We are pleased to bring you a guest blog post today from Martin Klubeck, a Books24x7 BusinessPro Collection author. Klubeck is a strategy and planning consultant at the University of Notre Dame and a recognized expert in the field of practical metrics. His passion for simplifying the complex has led to the development of a simple system for developing meaningful metrics. Klubeck is also the founder of the Consortium for the Establishment of Information Technology Performance Standards, a nonprofit organization focused on providing much-needed standards for measures. His most recent book published by Apress - Metrics: How to Improve Key Business Results - is available in the Books24x7 BusinessPro collection.
By Martin Klubeck, Strategy and Planning Consultant for the University of Notre Dame
Metrics are at their best when they are designed to answer a root question – not when they are driven by a need to compare ourselves to our peers or in finding “interesting” viewpoints. In the case of learning solutions, the root question often times is, how effective is the training?
Or another way of looking at that question is, how does the learning solution affect the capability of the students? In business, these students are normally workers and managers attending a diverse set of learning opportunities for the purpose of improving their performance of specific tasks. I highly recommend using tasks (and subsequent task-breakdowns) for focusing training metrics on what really matters – the attainment of skills.
By applying the rules for developing metrics found in Metrics: How to Improve Key Business Results, my recently published book from Apress, you can identify the right measures. Let’s look at one sample task to demonstrate – writing HTML5 code:
Capability can be measured by three outputs – specifically speed, accuracy, and efficiency.
Speed. How fast does the worker write code before and after training? You’ll want to know how long it takes to perform the task, not how long it takes in total time since this would include non-value added time (breaks, time to power up the computer, answering the phone, etc.) So this requires the worker to track the actual time-to-task. It is important to use measures which if the training was successful, we would expect to see (positive) change and speed fits that description.
Accuracy. How accurate is the coding effort? Does it have to be reworked or rewritten? If you use rework as a measure of accuracy, it can be in the form of time spent allowing you to use the same data used for Speed. You can also use defects or errors. This is when the classic “defects per lines-of-code (LOC)” comes in handy. If one worker has 10 errors and the other has 5, which is better? Well it depends, if the worker with 10 errors wrote 1000 lines of code and the one with “only” five errors wrote only 10 lines of code, which would you choose?
Efficiency of the Code. Efficiency helps us to see why Triangulation is important. In the scenario for Accuracy, it isn’t enough to know that the five-error-programmer only wrote 10 LOC. It is important to know how efficient both programmers’ code is. If you only look at errors-per-LOC, you might choose the one with 10 errors since it was spread over many more lines of code (1 error for every 100 lines vs. 1 error for every 2 lines of code). But if the one writing 1000 lines of code was not very efficient, and wrote more code than needed, your choice of the better programmer could be wrong (for example if the code they wrote did exactly the same things).

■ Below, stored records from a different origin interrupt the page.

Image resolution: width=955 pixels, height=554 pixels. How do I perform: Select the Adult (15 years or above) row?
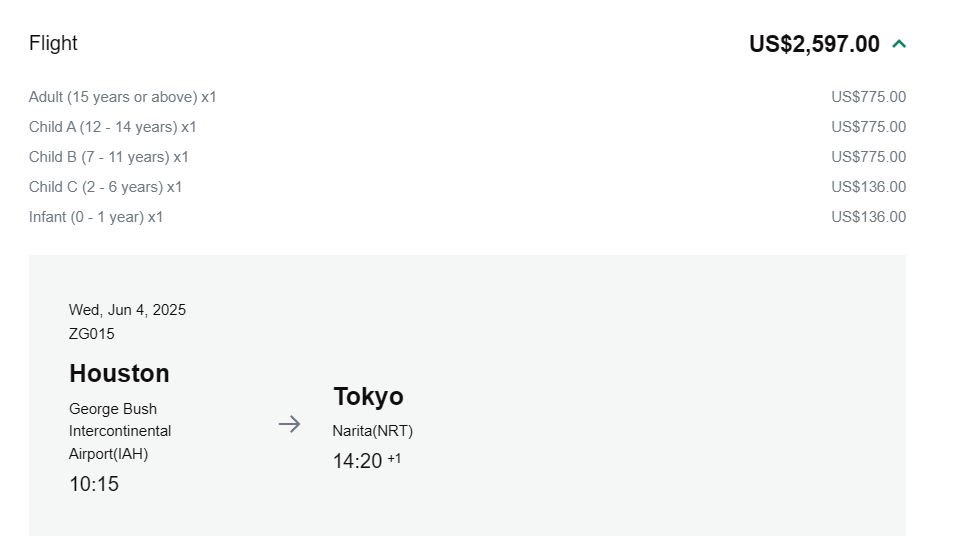(x=123, y=97)
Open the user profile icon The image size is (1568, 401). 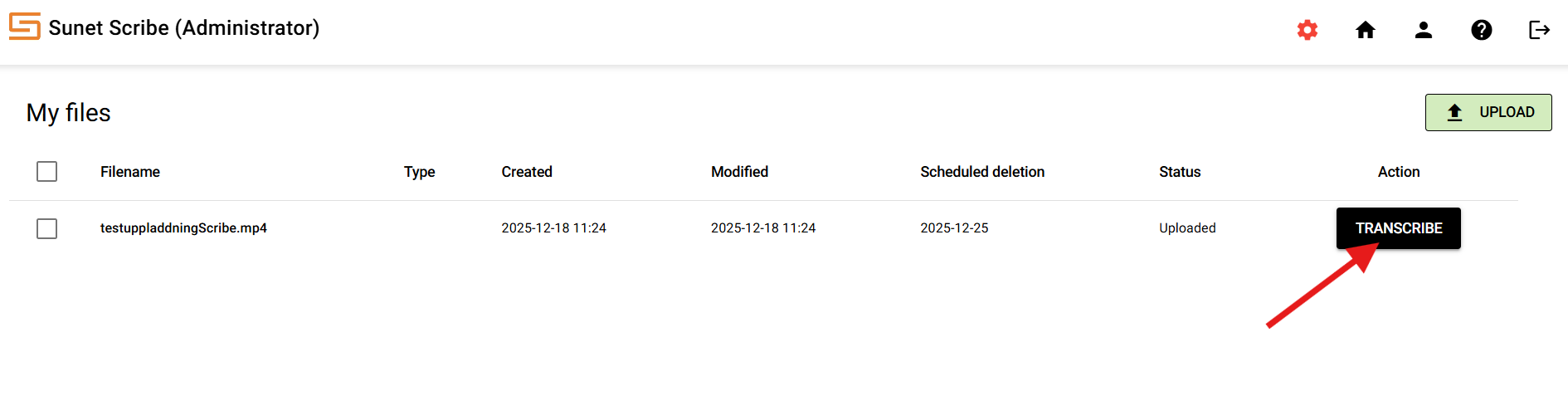[1424, 31]
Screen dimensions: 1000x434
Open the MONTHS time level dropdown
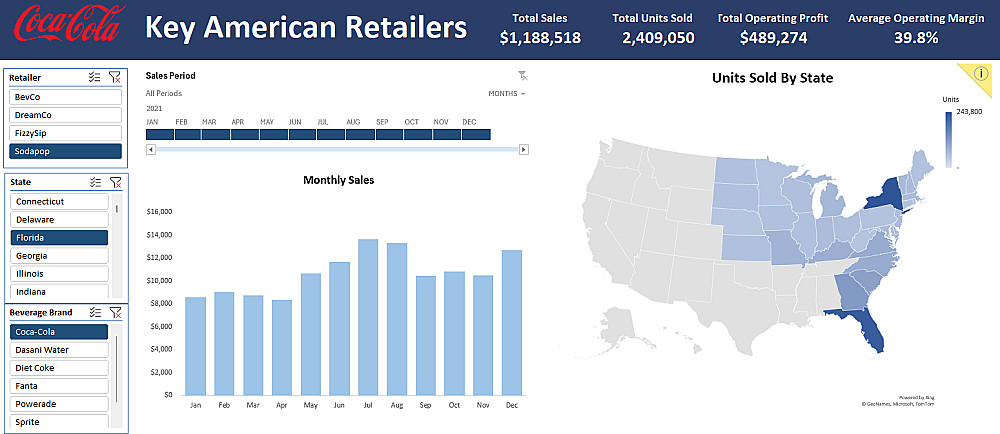(x=507, y=94)
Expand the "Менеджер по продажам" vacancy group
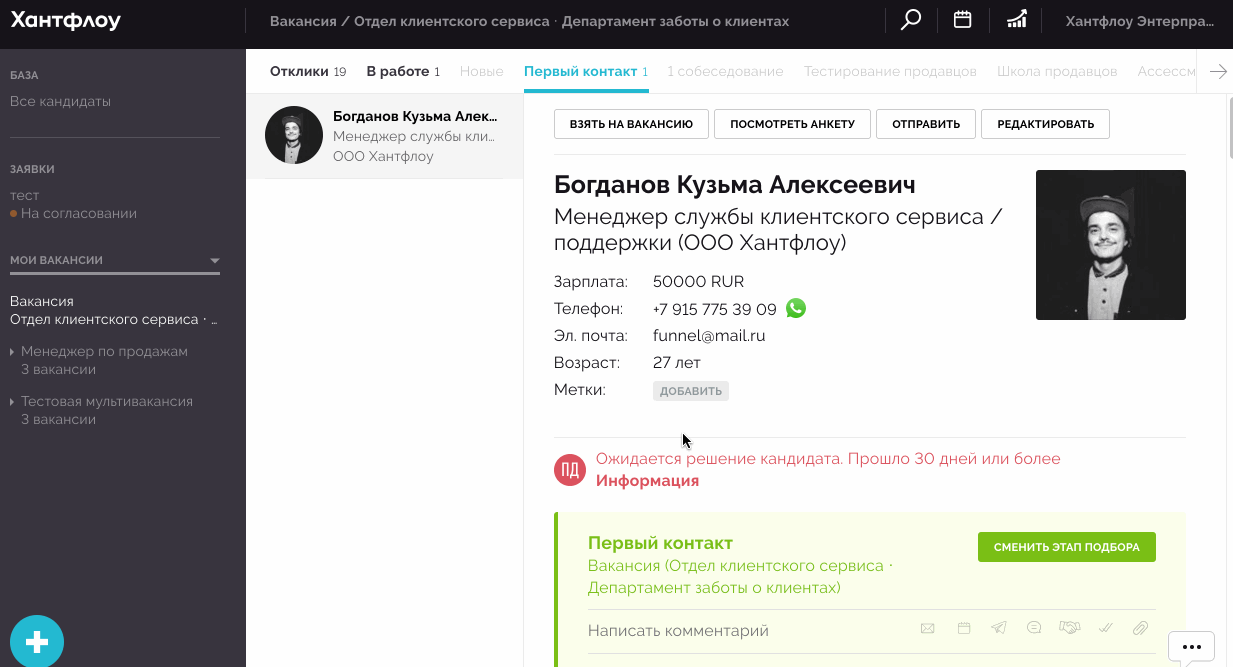 point(12,352)
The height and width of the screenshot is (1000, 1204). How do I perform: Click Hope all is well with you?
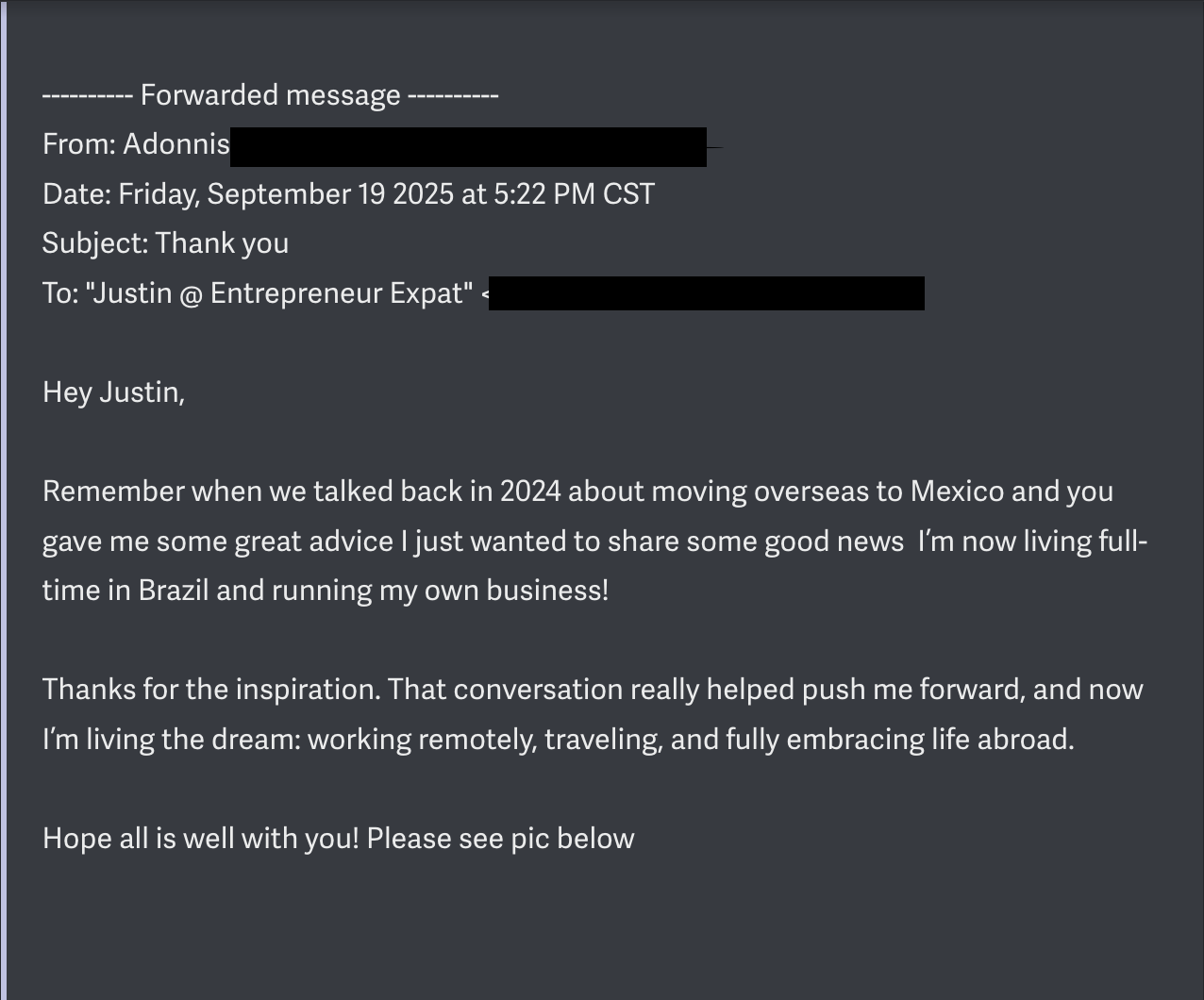point(200,839)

By looking at all three measures together, Speed, Accuracy, and Efficiency of the code, we can build a picture of how capable or skilled the worker is. By measuring this performance before and after the learning solution, we can determine the effectiveness of the training for improving the skill of the worker to perform given tasks.
The steps for measuring the effectiveness of training can be summarized as:
- Identify the performance (in the form of specific tasks) you are trying to improve. If necessary perform task breakdowns, as was done in the example of writing HTML5 code.
- Determine which attributes you want to see positively affected. Speed, Accuracy, and Efficiency of the code were used in our example.
- Measure those attributes before the training.
- Measure those attributes after the training.
The final step is to again measure the attributes after an extended period of time (say six months) to determine the retention of the improvements. Many times performance improves for reasons other than effective training so measuring performance over time helps ensure you are getting a true picture.